Abramo Bagnara abramo.bagnara at gmail.com
Fri May 28 10:46:03 PDT 2010


Il 28/05/2010 19:25, John McCall ha scritto:
> On May 28, 2010, at 9:00 AM, Abramo Bagnara wrote:
>> I might imagine this is done
>> for access checking, but as I'd guess that access checking is done
>> traversing and checking *all* the nesting records (also anonymous ones)
>> the union fields would be unaccessible from outside class S also if
>> correctly marked as public.
> 
> Your guess is wrong;  we assume that the decl's access specifier correctly
> describes the access of the member when considered as a member of its
> declaring class.  There is no value in remembering the access of the decl
> within the anonymous union, first, because it is impossible to access
> anything from the context of the anonymous union (as opposed to
> from its enclosing context) after it is parsed, and second, because
> (as you've rightly observed) that access is always public.

I'm not sure to understand the difference you see between

class s {
  struct {
    int a;
    int b;
  };
};

and

class q {
  struct {
    int a;
    int b;
  } c;
};

and why you treat the former as a special case, but that apart it's not
a problem in either way once there is the possibility to know access
specifier written in source.

> Is there a value to remembering the original access specifier, i.e. public,
> that I'm not seeing?  I would much prefer not to change the current behavior,
> but we could certainly provide a method that reports the "direct" access
> specifier, i.e. public if the DC is an anonymous struct or union.

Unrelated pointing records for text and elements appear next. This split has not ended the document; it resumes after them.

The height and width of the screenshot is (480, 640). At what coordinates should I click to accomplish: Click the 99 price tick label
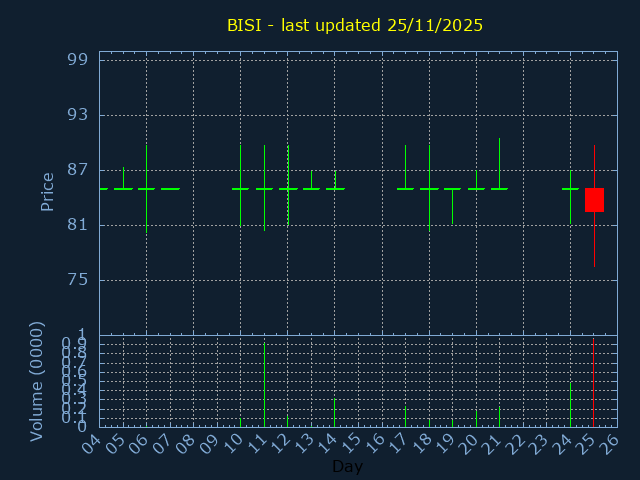(x=78, y=60)
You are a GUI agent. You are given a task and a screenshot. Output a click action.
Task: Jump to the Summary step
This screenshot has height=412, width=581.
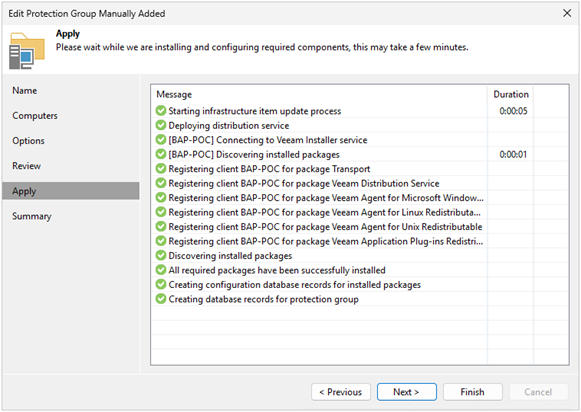[31, 216]

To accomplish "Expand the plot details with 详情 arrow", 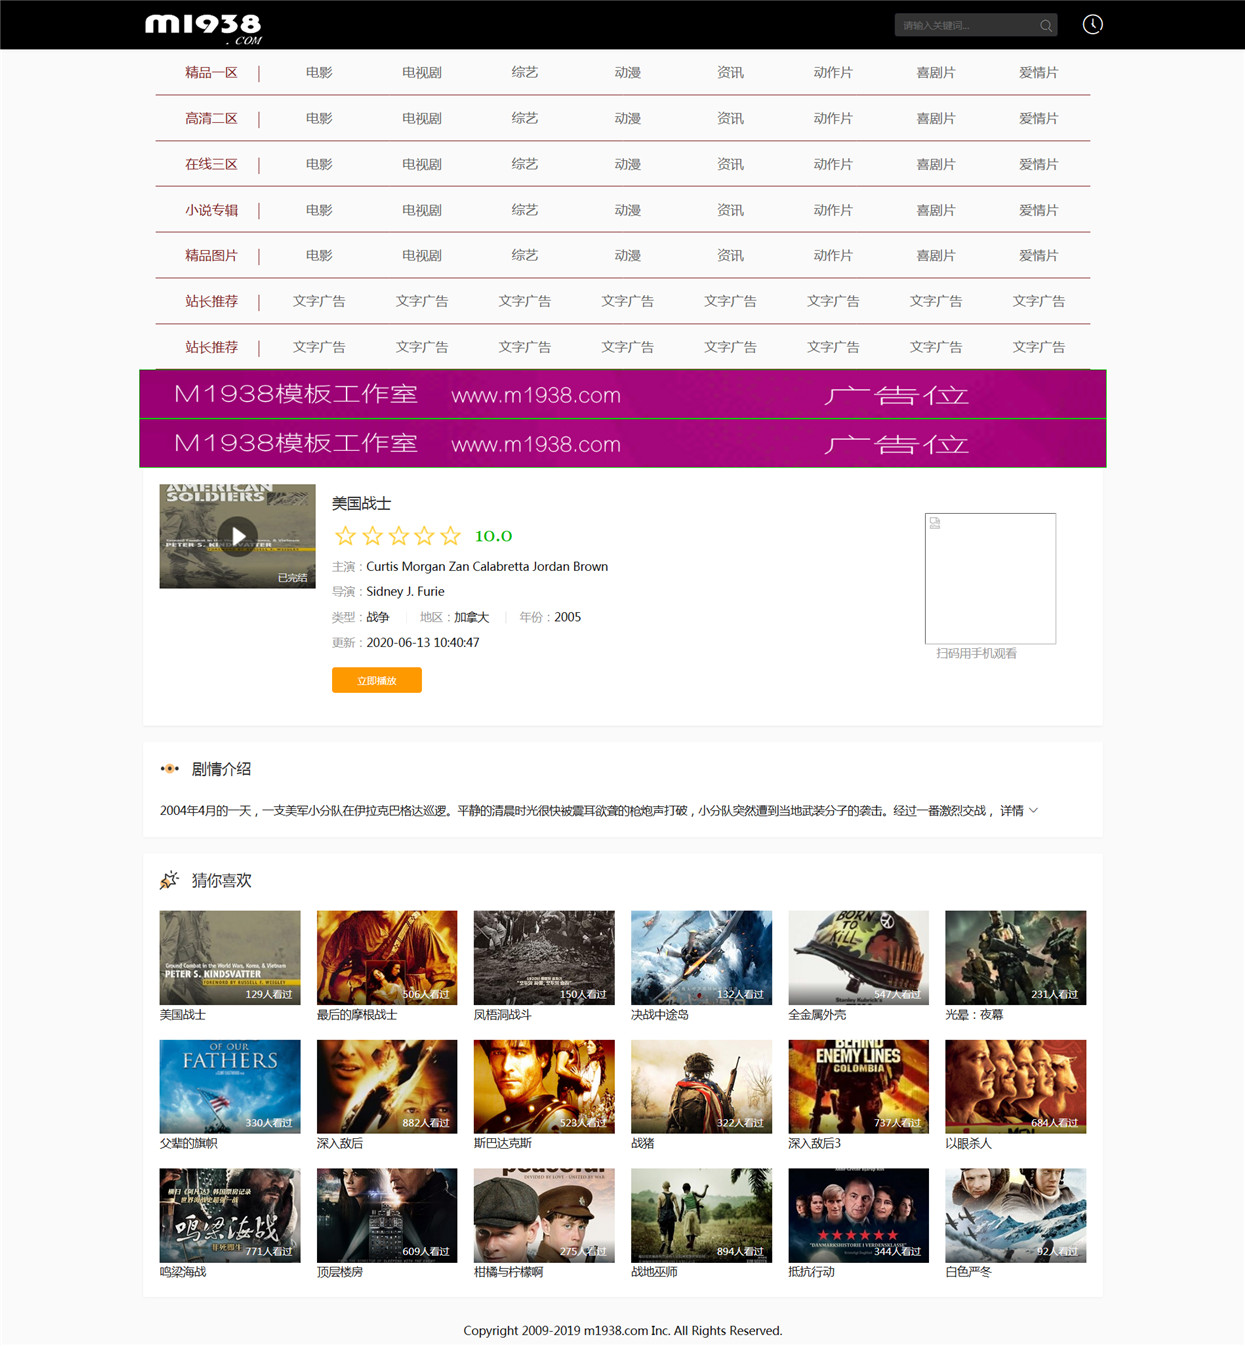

The value is for pretty printer like applications and for source
checkers. However to add an AccessSpecifierAsWritten flag inside the
decl is not the ideal solution, it can't represent something like this:

class s {
private:
  int a;
};

(undistiguishable from class s { int a; })

or

class s {
public:
private:
  int a;
};

To represent correctly the above we might decide to have a node for
access specifiers at the same level of other decls.